A lot of this work isn’t credited, and that makes it difficult to make a case for job opportunities, especially internal promotions. Digital folks are told over and over again that they don’t have the skills to advance in their newsrooms because they didn’t come up in the “traditional” way; the truth is often that those in positions to hire and promote often don’t have full visibility or understanding of what these workers are actually doing and how they contribute to the success of newsrooms.

Audio, in particular, has been terrible about giving credit to the producers and editors who work behind the scenes on podcasts and radio broadcasts. Not crediting production perpetuates the myth that podcasting is the product of singularly charismatic hosts, which is naive at best and destructive at worst. Workers’ labor is erased and undervalued, and compensation and working conditions follow. Budgets bloat to pay “talent” that wouldn’t know the difference between a mono and a stereo file, while producers burn out and leave the industry.

Credit isn’t an ego boost. It’s a direct reflection of the perceived value that someone brings to an organization. Who gets credit directly relates to who is paid more, who receives more opportunities, and what the industry as a whole looks like.

National Public Radio only revised its byline policy last month to standardize giving credit to producers, researchers, and editors in addition to on-air voices.
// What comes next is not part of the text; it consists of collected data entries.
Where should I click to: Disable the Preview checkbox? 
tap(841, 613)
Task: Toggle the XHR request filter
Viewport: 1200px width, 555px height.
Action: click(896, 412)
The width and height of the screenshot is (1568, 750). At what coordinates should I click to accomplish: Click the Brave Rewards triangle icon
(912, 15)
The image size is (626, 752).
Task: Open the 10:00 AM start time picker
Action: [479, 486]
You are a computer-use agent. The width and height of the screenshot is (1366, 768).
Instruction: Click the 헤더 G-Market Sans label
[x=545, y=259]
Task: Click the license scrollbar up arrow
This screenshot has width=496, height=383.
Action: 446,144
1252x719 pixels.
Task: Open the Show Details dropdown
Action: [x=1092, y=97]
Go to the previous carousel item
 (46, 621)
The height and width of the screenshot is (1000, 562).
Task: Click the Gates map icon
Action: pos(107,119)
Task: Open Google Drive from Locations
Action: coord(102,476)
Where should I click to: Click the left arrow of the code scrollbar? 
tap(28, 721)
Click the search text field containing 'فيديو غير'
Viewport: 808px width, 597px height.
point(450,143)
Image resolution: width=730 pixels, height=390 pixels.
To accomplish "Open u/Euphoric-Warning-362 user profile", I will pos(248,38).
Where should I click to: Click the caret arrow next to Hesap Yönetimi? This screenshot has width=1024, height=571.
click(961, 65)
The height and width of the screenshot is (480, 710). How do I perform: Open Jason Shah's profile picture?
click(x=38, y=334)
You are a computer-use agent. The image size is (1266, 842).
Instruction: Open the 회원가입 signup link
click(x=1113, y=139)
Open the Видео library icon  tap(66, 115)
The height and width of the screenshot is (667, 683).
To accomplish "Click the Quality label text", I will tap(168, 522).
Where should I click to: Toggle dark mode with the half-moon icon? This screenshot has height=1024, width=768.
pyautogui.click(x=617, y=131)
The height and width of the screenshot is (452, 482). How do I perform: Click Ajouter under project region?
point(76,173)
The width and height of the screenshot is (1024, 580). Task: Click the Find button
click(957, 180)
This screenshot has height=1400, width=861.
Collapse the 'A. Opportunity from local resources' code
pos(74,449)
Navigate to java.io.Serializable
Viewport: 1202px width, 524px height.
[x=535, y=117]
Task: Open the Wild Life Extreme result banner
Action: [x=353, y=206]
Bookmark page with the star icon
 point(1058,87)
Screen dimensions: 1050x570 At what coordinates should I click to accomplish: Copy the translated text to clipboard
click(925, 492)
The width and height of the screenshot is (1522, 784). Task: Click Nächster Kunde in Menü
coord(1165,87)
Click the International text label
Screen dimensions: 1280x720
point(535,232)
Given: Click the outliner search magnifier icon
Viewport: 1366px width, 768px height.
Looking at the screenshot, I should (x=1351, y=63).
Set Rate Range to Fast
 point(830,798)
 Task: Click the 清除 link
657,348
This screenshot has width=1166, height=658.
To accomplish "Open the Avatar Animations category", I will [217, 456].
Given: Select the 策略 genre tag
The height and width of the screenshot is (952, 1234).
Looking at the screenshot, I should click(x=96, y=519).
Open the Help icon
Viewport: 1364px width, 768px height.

This was the result of negotiations with NPR’s SAG-AFTRA unit, and it means that producers’ names will be said out loud at the end of podcasts and broadcasts, a bare minimum of credit being given to the people who created the works:

Many publications have started including more comprehensive credit lists on enterprise projects but that credit doesn’t often extend to smaller scale coverage. I’d like to see more comprehensive crediting on all types of stories built into publishing processes. I’m hoping more publications follow The Markup’s example: Each article includes a credits section highlighting the names of everyone who touched the pieces:

Saying people’s names isn’t difficult, but it does disrupt the assumption that brilliant journalistic work is the product of singular, virtuosic talents rather than collaboration.

Alex Sujong Laughlin is a freelance writer and podcast producer based in New Haven.

In 1970, a group of female researchers at Newsweek sued the magazine for gender discrimination. Researchers were central to the journalism process at the time. They took reporters’ copy down by phone, cleaned it up, and fact-checked and filled in facts. But it wasn’t their names that showed up at the tops of articles; it was the male reporters’. And women were never promoted to staff writer roles.

Today’s journalism is no less a team effort, and we still have a crediting problem. While reporters now type up their own copy — some even load it into content management systems! — they still collaborate with editors who shape their stories. Their work is tightened and protected by copy editors and fact checkers, and audience editors write headlines and social copy and develop strategies to reach the people who need the reporting most.

So why do so many organizations still only credit reporters on stories?

A lot of journalism work is hard to byline — at least that’s what we’ve been told. How does one give credit to the photo editor who didn’t take the photo, but selected the perfect image to accompany a story? What about the social media editor who was able to distill a complicated article into a perfect headline and subhed combination? Or the data journalist who backread a reporter’s copy to make sure their conclusions were correct?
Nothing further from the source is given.